Activity = For this task, every record below must be reproduced exactly.

Recorded information =
☆ ☆ ☆ ☆

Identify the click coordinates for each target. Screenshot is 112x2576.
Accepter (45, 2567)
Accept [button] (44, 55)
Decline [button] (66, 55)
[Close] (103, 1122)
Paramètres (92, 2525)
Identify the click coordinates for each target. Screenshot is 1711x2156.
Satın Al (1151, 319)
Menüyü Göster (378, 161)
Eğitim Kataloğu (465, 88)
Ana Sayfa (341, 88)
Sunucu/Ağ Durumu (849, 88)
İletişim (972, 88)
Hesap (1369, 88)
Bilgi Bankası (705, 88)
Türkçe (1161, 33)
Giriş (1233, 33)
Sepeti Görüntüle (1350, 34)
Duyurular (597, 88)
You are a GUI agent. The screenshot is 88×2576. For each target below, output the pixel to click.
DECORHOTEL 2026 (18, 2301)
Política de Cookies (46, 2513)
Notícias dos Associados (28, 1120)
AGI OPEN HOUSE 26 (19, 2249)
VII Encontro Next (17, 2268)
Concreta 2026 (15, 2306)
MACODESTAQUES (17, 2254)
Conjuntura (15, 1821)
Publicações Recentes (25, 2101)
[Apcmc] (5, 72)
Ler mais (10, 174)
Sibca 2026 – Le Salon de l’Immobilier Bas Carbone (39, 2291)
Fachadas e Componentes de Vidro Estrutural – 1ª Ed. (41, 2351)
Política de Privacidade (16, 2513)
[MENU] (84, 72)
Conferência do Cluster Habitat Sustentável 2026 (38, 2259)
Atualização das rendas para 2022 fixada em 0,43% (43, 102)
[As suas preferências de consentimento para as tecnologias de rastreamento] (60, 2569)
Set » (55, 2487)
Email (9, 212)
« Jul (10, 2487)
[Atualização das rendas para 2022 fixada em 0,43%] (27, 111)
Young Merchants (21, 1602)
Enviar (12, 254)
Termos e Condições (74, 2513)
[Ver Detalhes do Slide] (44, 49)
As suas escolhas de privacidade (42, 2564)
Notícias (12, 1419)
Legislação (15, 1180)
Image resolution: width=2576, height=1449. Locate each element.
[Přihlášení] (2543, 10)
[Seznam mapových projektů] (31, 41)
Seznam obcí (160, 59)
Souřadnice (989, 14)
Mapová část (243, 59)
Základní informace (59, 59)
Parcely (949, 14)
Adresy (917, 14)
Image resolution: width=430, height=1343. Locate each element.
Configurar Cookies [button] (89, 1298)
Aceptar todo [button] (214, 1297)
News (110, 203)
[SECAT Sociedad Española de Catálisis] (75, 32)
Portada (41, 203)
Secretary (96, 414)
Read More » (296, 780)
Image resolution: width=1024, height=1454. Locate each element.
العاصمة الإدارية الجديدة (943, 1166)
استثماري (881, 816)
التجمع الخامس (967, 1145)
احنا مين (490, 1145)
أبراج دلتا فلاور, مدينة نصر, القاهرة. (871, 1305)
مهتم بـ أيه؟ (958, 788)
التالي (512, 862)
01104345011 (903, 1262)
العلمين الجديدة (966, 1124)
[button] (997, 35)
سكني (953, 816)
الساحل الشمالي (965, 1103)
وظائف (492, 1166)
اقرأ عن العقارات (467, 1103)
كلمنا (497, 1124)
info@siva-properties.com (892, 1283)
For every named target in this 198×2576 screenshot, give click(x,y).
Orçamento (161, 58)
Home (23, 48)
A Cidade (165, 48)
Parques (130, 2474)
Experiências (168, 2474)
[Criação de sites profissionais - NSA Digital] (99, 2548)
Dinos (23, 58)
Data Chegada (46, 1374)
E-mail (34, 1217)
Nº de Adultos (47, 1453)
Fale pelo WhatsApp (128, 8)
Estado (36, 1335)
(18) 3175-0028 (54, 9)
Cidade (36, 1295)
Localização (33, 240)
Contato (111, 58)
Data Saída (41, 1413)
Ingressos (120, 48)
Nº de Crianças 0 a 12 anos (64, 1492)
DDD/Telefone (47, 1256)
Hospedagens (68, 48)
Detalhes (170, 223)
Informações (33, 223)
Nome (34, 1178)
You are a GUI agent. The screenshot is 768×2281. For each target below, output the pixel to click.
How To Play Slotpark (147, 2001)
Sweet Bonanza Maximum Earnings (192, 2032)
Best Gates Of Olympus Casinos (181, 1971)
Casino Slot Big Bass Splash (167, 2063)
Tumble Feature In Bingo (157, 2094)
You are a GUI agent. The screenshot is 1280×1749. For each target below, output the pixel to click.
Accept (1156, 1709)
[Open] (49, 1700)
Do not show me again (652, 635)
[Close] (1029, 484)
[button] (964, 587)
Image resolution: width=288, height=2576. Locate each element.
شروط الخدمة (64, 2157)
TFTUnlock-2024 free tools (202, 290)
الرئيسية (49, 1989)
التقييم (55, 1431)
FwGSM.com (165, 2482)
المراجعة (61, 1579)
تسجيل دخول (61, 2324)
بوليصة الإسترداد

☆ ☆ ☆ ☆

Task response =
Identify the click coordinates for each target. Screenshot is 112x2576.
Accepter (45, 2567)
Accept [button] (44, 55)
Decline [button] (66, 55)
[Close] (103, 1122)
Paramètres (92, 2525)
Identify the click coordinates for each target. Screenshot is 1711x2156.
Satın Al (1151, 319)
Menüyü Göster (378, 161)
Eğitim Kataloğu (465, 88)
Ana Sayfa (341, 88)
Sunucu/Ağ Durumu (849, 88)
İletişim (972, 88)
Hesap (1369, 88)
Bilgi Bankası (705, 88)
Türkçe (1161, 33)
Giriş (1233, 33)
Sepeti Görüntüle (1350, 34)
Duyurular (597, 88)
You are a GUI agent. The screenshot is 88×2576. For each target below, output the pixel to click.
DECORHOTEL 2026 (18, 2301)
Política de Cookies (46, 2513)
Notícias dos Associados (28, 1120)
AGI OPEN HOUSE 26 (19, 2249)
VII Encontro Next (17, 2268)
Concreta 2026 (15, 2306)
MACODESTAQUES (17, 2254)
Conjuntura (15, 1821)
Publicações Recentes (25, 2101)
[Apcmc] (5, 72)
Ler mais (10, 174)
Sibca 2026 – Le Salon de l’Immobilier Bas Carbone (39, 2291)
Fachadas e Componentes de Vidro Estrutural – 1ª Ed. (41, 2351)
Política de Privacidade (16, 2513)
[MENU] (84, 72)
Conferência do Cluster Habitat Sustentável 2026 (38, 2259)
Atualização das rendas para 2022 fixada em 0,43% (43, 102)
[As suas preferências de consentimento para as tecnologias de rastreamento] (60, 2569)
Set » (55, 2487)
Email (9, 212)
« Jul (10, 2487)
[Atualização das rendas para 2022 fixada em 0,43%] (27, 111)
Young Merchants (21, 1602)
Enviar (12, 254)
Termos e Condições (74, 2513)
[Ver Detalhes do Slide] (44, 49)
As suas escolhas de privacidade (42, 2564)
Notícias (12, 1419)
Legislação (15, 1180)
Image resolution: width=2576, height=1449. Locate each element.
[Přihlášení] (2543, 10)
[Seznam mapových projektů] (31, 41)
Seznam obcí (160, 59)
Souřadnice (989, 14)
Mapová část (243, 59)
Základní informace (59, 59)
Parcely (949, 14)
Adresy (917, 14)
Image resolution: width=430, height=1343. Locate each element.
Configurar Cookies [button] (89, 1298)
Aceptar todo [button] (214, 1297)
News (110, 203)
[SECAT Sociedad Española de Catálisis] (75, 32)
Portada (41, 203)
Secretary (96, 414)
Read More » (296, 780)
Image resolution: width=1024, height=1454. Locate each element.
العاصمة الإدارية الجديدة (943, 1166)
استثماري (881, 816)
التجمع الخامس (967, 1145)
احنا مين (490, 1145)
أبراج دلتا فلاور, مدينة نصر, القاهرة. (871, 1305)
مهتم بـ أيه؟ (958, 788)
التالي (512, 862)
01104345011 (903, 1262)
العلمين الجديدة (966, 1124)
[button] (997, 35)
سكني (953, 816)
الساحل الشمالي (965, 1103)
وظائف (492, 1166)
اقرأ عن العقارات (467, 1103)
كلمنا (497, 1124)
info@siva-properties.com (892, 1283)
For every named target in this 198×2576 screenshot, give click(x,y).
Orçamento (161, 58)
Home (23, 48)
A Cidade (165, 48)
Parques (130, 2474)
Experiências (168, 2474)
[Criação de sites profissionais - NSA Digital] (99, 2548)
Dinos (23, 58)
Data Chegada (46, 1374)
E-mail (34, 1217)
Nº de Adultos (47, 1453)
Fale pelo WhatsApp (128, 8)
Estado (36, 1335)
(18) 3175-0028 (54, 9)
Cidade (36, 1295)
Localização (33, 240)
Contato (111, 58)
Data Saída (41, 1413)
Ingressos (120, 48)
Nº de Crianças 0 a 12 anos (64, 1492)
DDD/Telefone (47, 1256)
Hospedagens (68, 48)
Detalhes (170, 223)
Informações (33, 223)
Nome (34, 1178)
You are a GUI agent. The screenshot is 768×2281. For each target below, output the pixel to click.
How To Play Slotpark (147, 2001)
Sweet Bonanza Maximum Earnings (192, 2032)
Best Gates Of Olympus Casinos (181, 1971)
Casino Slot Big Bass Splash (167, 2063)
Tumble Feature In Bingo (157, 2094)
You are a GUI agent. The screenshot is 1280×1749. For each target below, output the pixel to click.
Accept (1156, 1709)
[Open] (49, 1700)
Do not show me again (652, 635)
[Close] (1029, 484)
[button] (964, 587)
Image resolution: width=288, height=2576. Locate each element.
شروط الخدمة (64, 2157)
TFTUnlock-2024 free tools (202, 290)
الرئيسية (49, 1989)
التقييم (55, 1431)
FwGSM.com (165, 2482)
المراجعة (61, 1579)
تسجيل دخول (61, 2324)
بوليصة الإسترداد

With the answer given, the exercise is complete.